Fix: coerce unknown types to O dtype#10339
Conversation
for more information, see https://pre-commit.ci
|
do you think we could add a quick comment in the code describing what it's doing, for the less informed of us? (does anyone know this better?) |
|
Sure, done. Another options for this would be to check all the args passed to the |
|
@keewis is there any timeline for this to be reviewed? We're currently stuck with xarray v2024.2.0 as a dependency until this is resolved which is starting to cause issues when used in some working environments. |
There was a problem hiding this comment.
sorry, this had completely dropped off my radar.
If this is about scalars, note that you can already wrap your custom object in a 0D array of object dtype to work around this (so you don't have to wait on us)

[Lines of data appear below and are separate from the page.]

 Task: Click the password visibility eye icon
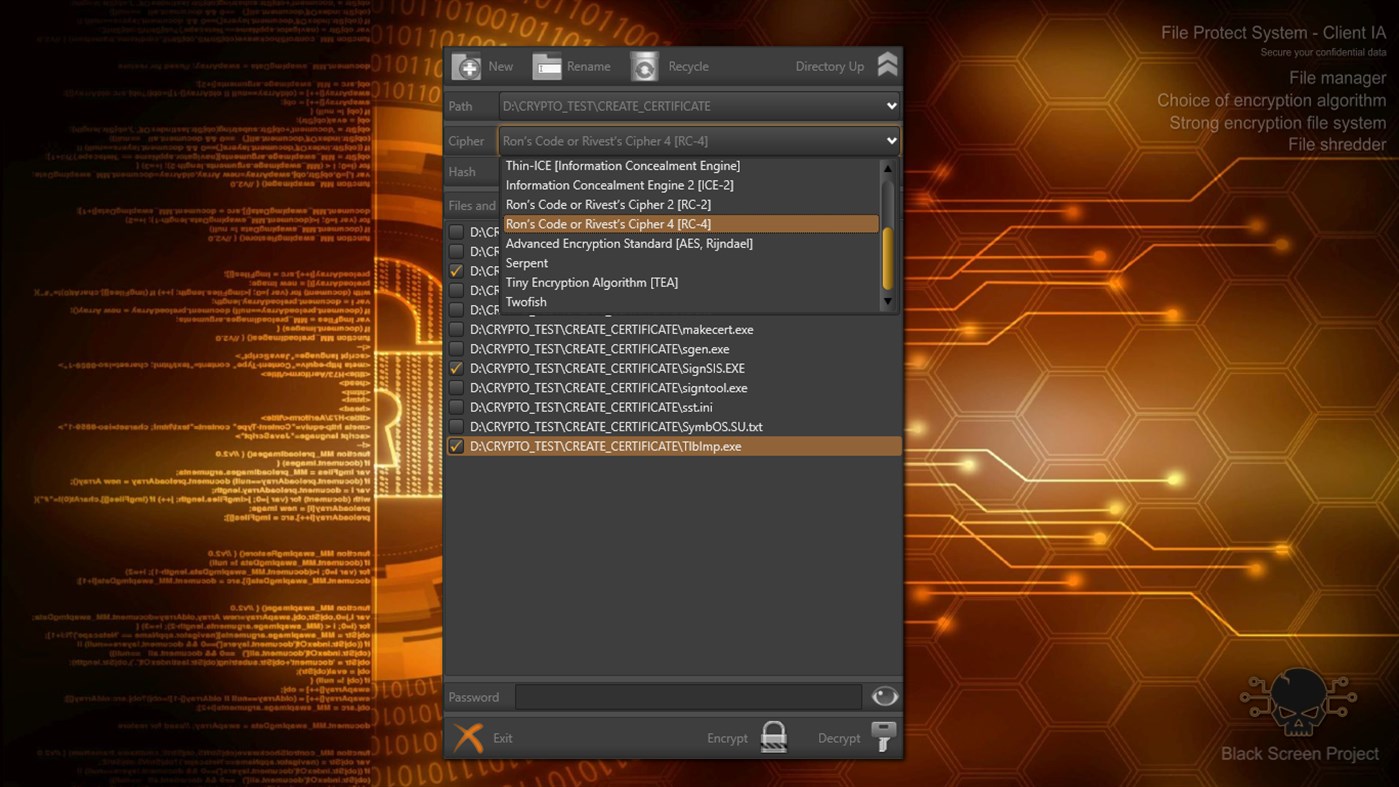tap(884, 696)
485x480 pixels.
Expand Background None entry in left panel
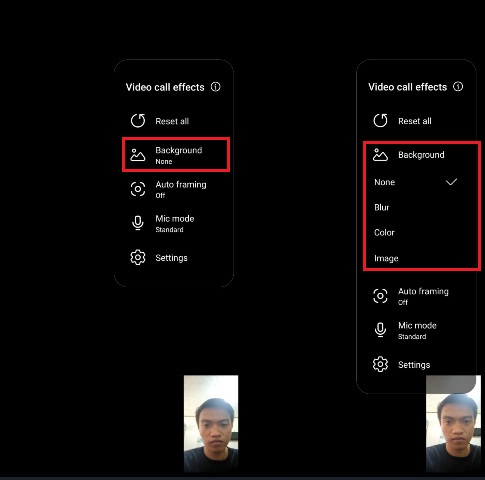coord(176,155)
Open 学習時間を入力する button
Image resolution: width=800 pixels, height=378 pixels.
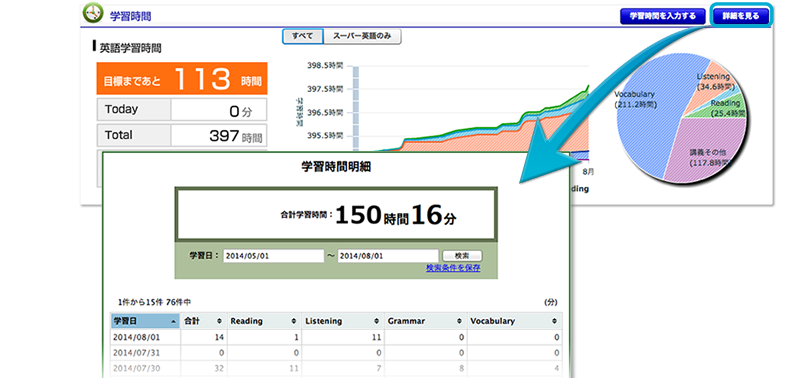(x=663, y=16)
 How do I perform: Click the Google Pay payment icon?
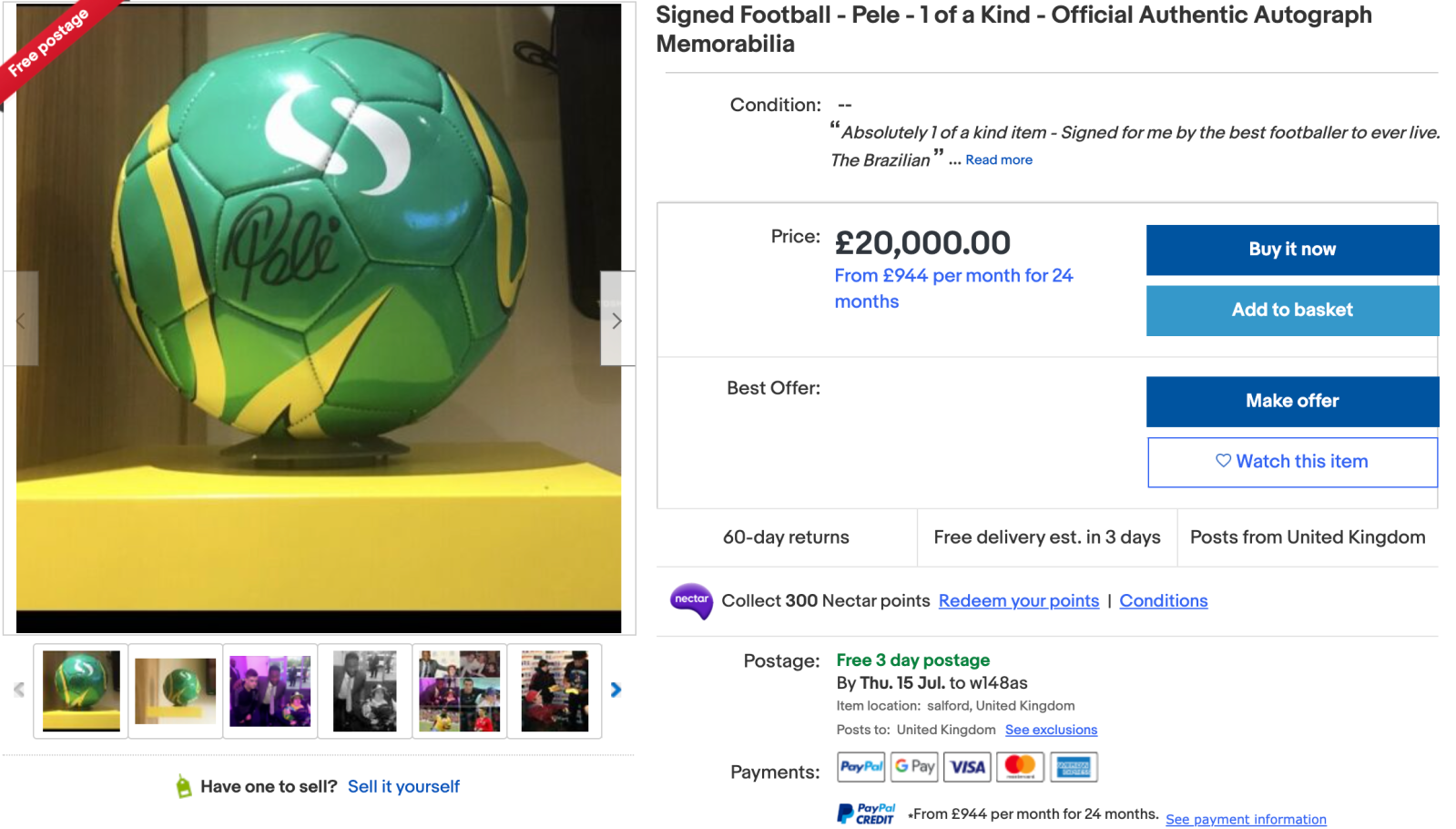click(x=914, y=767)
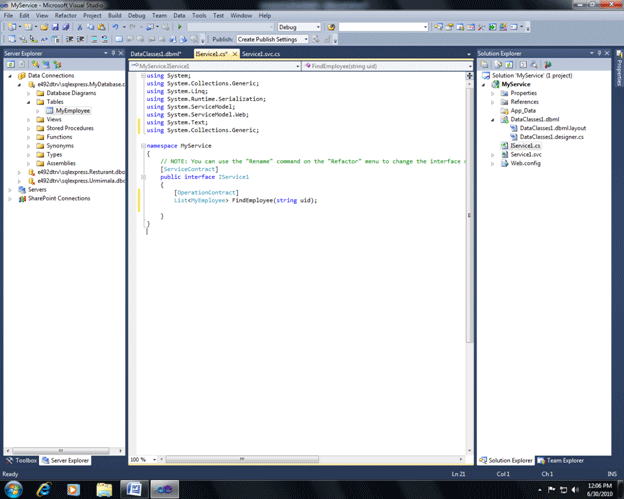Open the Refactor menu
Image resolution: width=624 pixels, height=499 pixels.
pos(65,16)
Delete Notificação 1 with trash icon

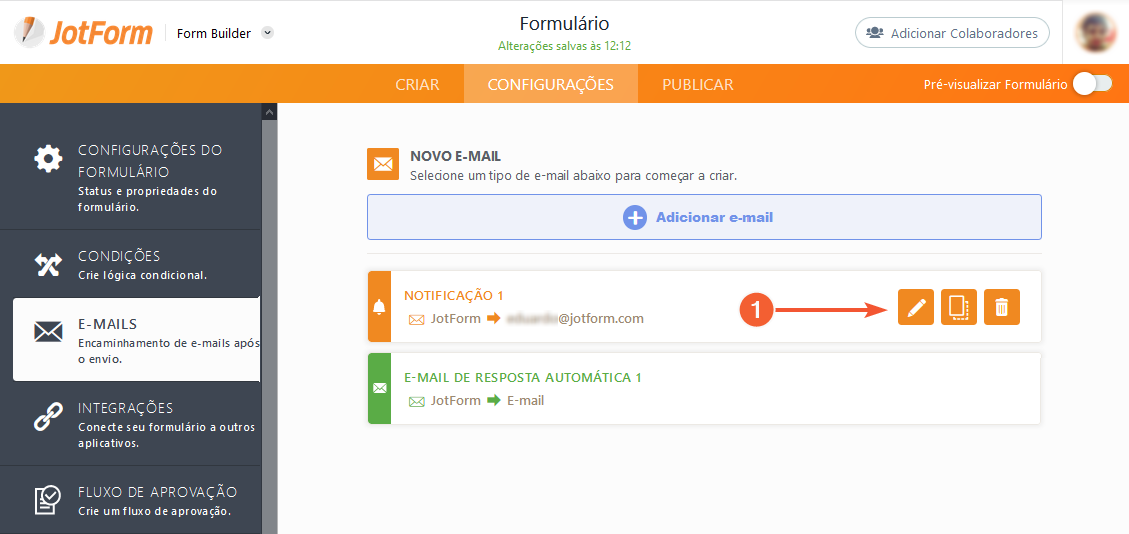1002,307
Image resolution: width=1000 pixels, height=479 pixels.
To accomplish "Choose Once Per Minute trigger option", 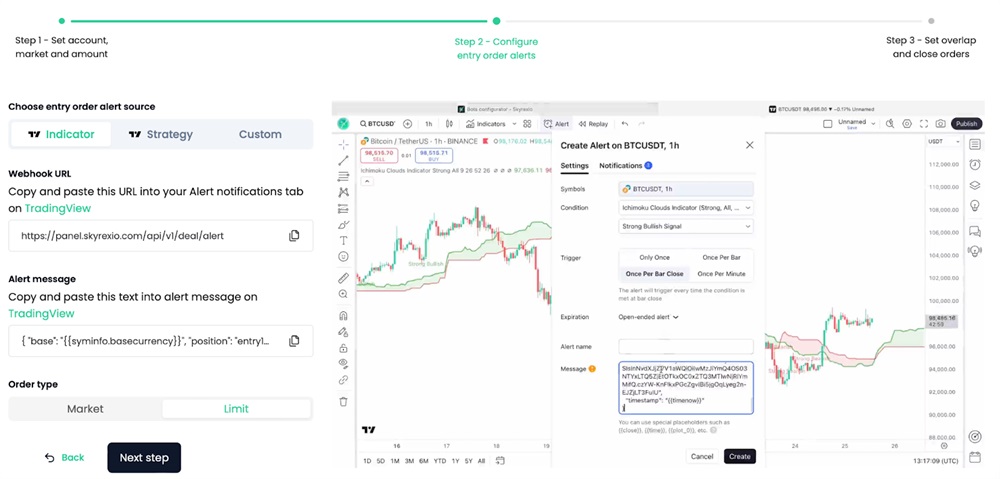I will (x=721, y=274).
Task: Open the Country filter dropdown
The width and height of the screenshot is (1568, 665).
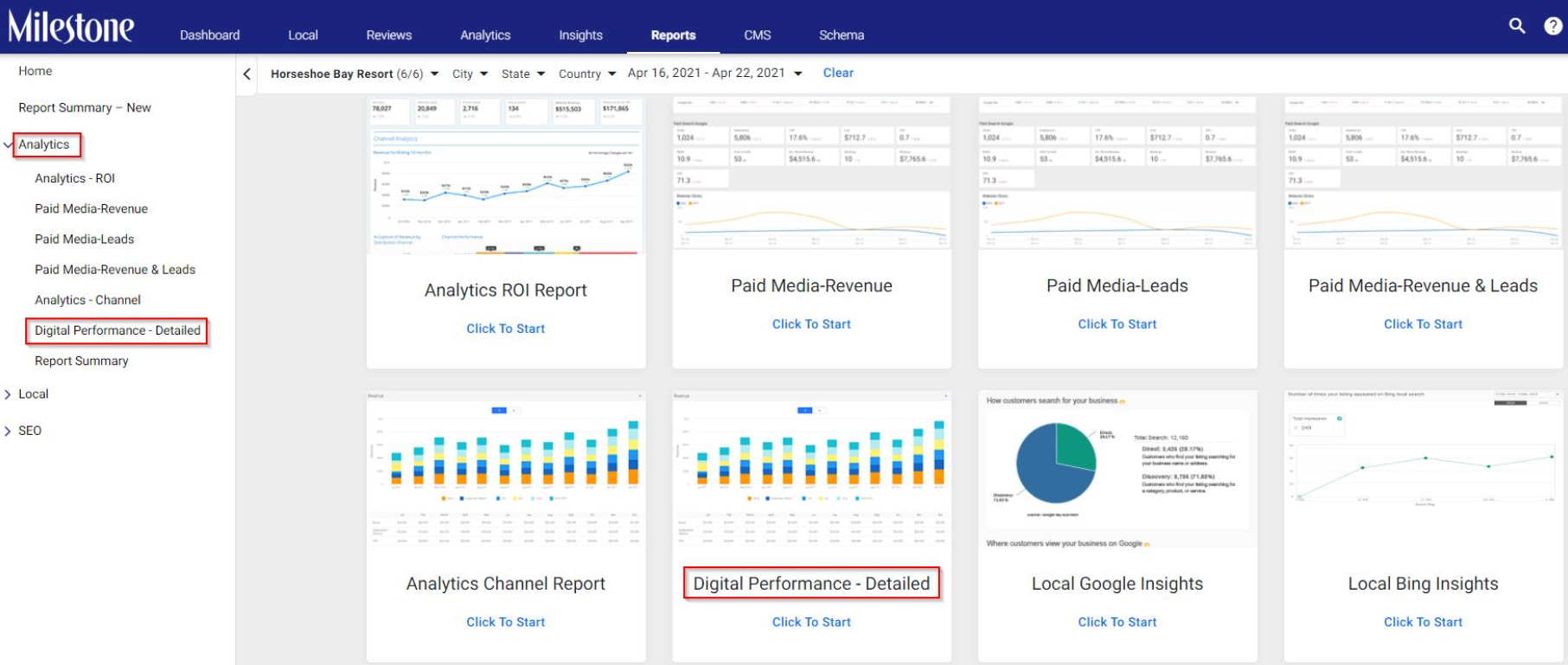Action: [587, 74]
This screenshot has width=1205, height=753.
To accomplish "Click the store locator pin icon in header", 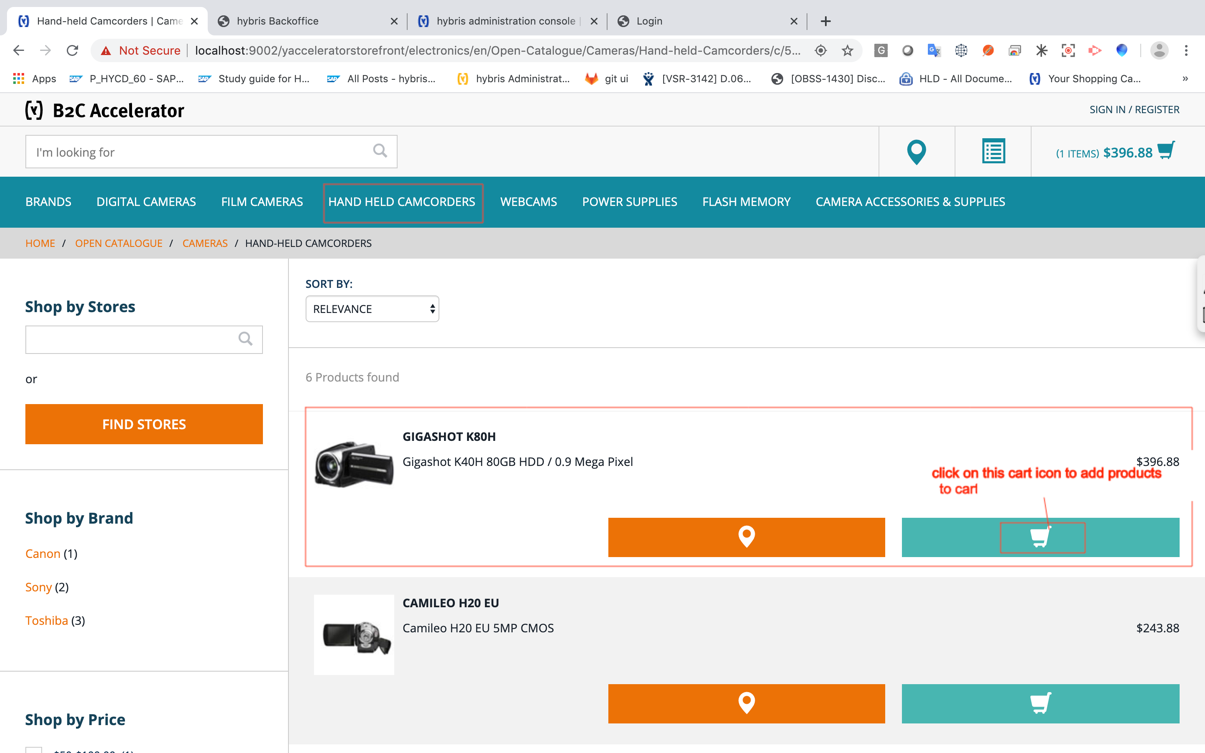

@shoyer, do you have an opinion on this?
Co-authored-by: Justus Magin <keewis@users.noreply.github.com>
for more information, see https://pre-commit.ci
|
yeah, I thought I'd help you fix the untested parts of what I suggested |
|
@keewis is looks like this one is good to merge. Right? Just needs a note in "what's new" |
|
@jsignell this may have been superseded by #10423? It certainly seems to be at odds with #10423 since a bunch of the extension array tests are now failing. Let me see if removing the implementation here introduced here but keeping the tests (and checking against the MWE I raised in the issue) works as expected. EDIT: the answer to that is no, it doesn't work as expected. The implementation in #10423 means that it won't promote arbitrary python objects to The simplest option would be to use a try/except in |
|
the new tests pass with the code on |
|
@keewis I've removed the two methods previously added in this PR, in favour of the TypeError fallback. I've then removed |
shoyer
left a comment
There was a problem hiding this comment.
Sorry for neglecting this one for so long!
| builtin_types = ( | ||
| bool, | ||
| int, | ||
| float, | ||
| complex, | ||
| str, | ||
| bytes, | ||
| dt.datetime, | ||
| dt.timedelta, | ||
| ) |
There was a problem hiding this comment.
It does not look like this is used in the current version of this PR
| except TypeError: | ||
| return np.dtype(object) |
There was a problem hiding this comment.
This entire module is intended as forwards compatible replacements for array API functionality, so we shouldn't add behavior here that deviates from result_type in the array API. I would much rather prefer that this changed behavior be done in Xarray's specific dtypes.result_type(). (Also, it should have a brief comment explaining why TypeError mean object dtype is appropriate.)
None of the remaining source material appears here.